■ **PROBLEM DETAILS**:
Write out, word for word, the part of the article about Great White's North Dakota show starting at "We have had" and ending at "and global community.".

------ TEXT SECTION

Great White apologize for mask-free North Dakota show w/ no social distancing
Great White have responded following outcry over a Dickinson, North Dakota show they played without any social distancing measures. "We understand that there are some people who are upset that we performed this show, during this trying time," they write. "We assure you that we worked with the Promoter. North Dakota's government recommends masks be worn, however, we are not in a position to enforce the laws." Read their full statement below:
GREAT WHITE would like to address our Thursday, July 9, at First On First Dickinson Summer Nights concert in North Dakota.
We understand that there are some people who are upset that we performed this show, during this trying time. We assure you that we worked with the Promoter. North Dakota's government recommends masks be worn, however, we are not in a position to enforce the laws.
We have had the luxury of hindsight and we would like to apologize to those who disagree with our decision to fulfill our contractual agreement.
The Promoter and staff were nothing but professional and assured us of the safety precautions.
Our intent was simply to perform our gig, outside, in a welcoming, small town.
We value the health and safety of each and every one of our fans, as well as our American and global community.
We are far from perfect.
As Blabbermouth points out, April Getz, an event coordinator at Odd Fellows, who organizes the First on First Dickinson Summer Nights series, told The Dickinson Press, "We do not have restrictions, believe it or not, we don't have any. It's one of those things where if people feel comfortable coming down and mixing and mingling, that's their personal choice. We're leaving it up to everybody that chooses to attend." The series is scheduled to run on Thursdays through September 1, and you can see videos from Great White's July 9 set, where no social distancing or mask wearing can be seen, below.
Jack Russell, Great White's former (and original) vocalist, who currently leads his own version of the band, Jack Russell's Great White, distanced himself from Great White and the show in a video he posted on YouTube. On it, he says, "I heard a nasty rumor going around that we played in North Dakota on Thursday night. Let me just tell you one thing: We haven't played under the name Great White in almost 11 years. This is Jack Russell of Jack Russell's Great White. If it doesn't say Jack Russell's Great White, it's not me or my band."
"I just want it to be known that we take this COVID thing very, very seriously," he continues, "and everybody should be wearing a mask and people should be social distancing. And if you're not doing that, you're not doing your part. So, take it to task and wear a mask."
The incident has reminded many of the tragic fire at Great White's 2003 show at Rhode Island's Station nightclub, started by the band's pyrotechnics, that claimed the life of 100 people, including their guitarist, Ty Longley. The band's manager at the time, Daniel Michael Biechele pled guilty to 100 counts of involuntary manslaughter, and was sentenced to fifteen years in prison.

------------
------ EXERCISE DATA

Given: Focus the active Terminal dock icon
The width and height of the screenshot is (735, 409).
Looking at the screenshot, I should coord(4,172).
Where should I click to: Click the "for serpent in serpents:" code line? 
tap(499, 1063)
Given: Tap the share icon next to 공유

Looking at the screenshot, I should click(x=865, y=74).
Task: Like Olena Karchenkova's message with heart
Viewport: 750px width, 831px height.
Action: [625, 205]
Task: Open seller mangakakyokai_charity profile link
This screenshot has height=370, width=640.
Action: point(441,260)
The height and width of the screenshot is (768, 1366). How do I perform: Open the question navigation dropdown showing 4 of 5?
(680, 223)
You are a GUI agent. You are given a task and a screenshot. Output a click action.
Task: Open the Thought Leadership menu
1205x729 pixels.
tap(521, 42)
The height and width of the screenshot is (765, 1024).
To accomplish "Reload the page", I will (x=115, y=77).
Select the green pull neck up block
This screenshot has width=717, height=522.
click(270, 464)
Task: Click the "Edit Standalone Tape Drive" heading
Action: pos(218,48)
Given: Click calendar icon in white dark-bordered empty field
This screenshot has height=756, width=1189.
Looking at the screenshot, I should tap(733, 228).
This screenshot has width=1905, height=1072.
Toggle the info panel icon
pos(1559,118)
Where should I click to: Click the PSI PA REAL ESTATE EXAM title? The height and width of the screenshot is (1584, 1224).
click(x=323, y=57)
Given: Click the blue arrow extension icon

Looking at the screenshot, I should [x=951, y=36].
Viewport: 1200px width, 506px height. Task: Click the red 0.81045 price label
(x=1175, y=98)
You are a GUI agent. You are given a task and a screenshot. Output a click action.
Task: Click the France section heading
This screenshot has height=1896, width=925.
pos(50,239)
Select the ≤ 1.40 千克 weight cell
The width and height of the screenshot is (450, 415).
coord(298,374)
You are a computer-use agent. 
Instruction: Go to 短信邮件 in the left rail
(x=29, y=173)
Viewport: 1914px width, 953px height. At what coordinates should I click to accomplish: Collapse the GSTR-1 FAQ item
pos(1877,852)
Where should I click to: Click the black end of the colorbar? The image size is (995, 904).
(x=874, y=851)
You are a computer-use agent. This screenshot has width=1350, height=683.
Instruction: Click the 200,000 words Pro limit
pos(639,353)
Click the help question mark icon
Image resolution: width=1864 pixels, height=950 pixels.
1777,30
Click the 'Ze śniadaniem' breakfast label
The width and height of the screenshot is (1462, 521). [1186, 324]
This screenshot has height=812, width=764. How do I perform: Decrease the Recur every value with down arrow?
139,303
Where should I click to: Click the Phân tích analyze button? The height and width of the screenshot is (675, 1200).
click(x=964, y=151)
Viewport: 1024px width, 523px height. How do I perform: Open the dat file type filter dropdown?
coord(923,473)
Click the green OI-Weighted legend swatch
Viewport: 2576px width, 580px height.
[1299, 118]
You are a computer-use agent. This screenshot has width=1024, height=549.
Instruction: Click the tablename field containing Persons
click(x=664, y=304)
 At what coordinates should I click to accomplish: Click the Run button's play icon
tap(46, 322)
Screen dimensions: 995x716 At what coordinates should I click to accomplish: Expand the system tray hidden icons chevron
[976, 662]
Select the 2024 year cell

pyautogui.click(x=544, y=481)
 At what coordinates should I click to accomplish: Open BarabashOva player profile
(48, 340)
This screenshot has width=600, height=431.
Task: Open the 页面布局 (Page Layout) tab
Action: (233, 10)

------------

■ **EXERCISE RESPONSE**:
We have had the luxury of hindsight and we would like to apologize to those who disagree with our decision to fulfill our contractual agreement.
The Promoter and staff were nothing but professional and assured us of the safety precautions.
Our intent was simply to perform our gig, outside, in a welcoming, small town.
We value the health and safety of each and every one of our fans, as well as our American and global community.